In the Trent case decisions of this and other jurisdictions were reviewed. We need not repeat at length what was there said on the precise question now before us. A reconsideration of the question convinces us it was correctly decided. See, also, specific grant of jurisdiction to juvenile court over dependent, neglected and delinquent children (G. S. 1935, 38-401, 38-402) and power to place such children where their best interests require (G. S. 1935, 38-406, 38-408, 38-410, G. S. 1947 Supp. 38-407.) The juvenile court now has exclusive, original jurisdiction to determine whether a child is “dependent” or “delinquent” as those terms are defined by the applicable statute. (Wilcox v. Fisher, 163 Kan. 74, 180 P. 2d 283.) Appellant contends the case of Foundling Hospital v. Harrington, 113 Kan. 521, 215 Pac. 303, is contrary to the decision in the Trent case, supra, and was not considered in the Trent case. The Harrington case was an original habeas corpus case in the supreme court and was decided *48in part on the superintending control of the supreme court over inferior courts which this court is authorized to exert in cases in which we have original jurisdicton. (p. 524.)

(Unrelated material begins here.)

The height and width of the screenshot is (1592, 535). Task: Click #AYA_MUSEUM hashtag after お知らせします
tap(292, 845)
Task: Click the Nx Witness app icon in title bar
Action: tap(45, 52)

There is another reason the judgment of the district court in the instant case was correct. Appellant invoked the jurisdiction of the juvenile court for the express purpose of having that court declare the child to be dependent and neglected. Having expressly invoked the jurisdiction of that court for that specific purpose appellant will not be permitted in this manner to abandon and repudiate its jurisdiction and to invoke the jurisdiction of the district court for the purpose of circumventing an order or judgment of the juvenile court. His remedy in such a situation was by appeal in conformity with statutory procedure. (G. S. 1935, 38-412, Walker v. McNutt, 165 Kan. 533, 196 P. 2d 163.)

The judgment of the district court is affirmed.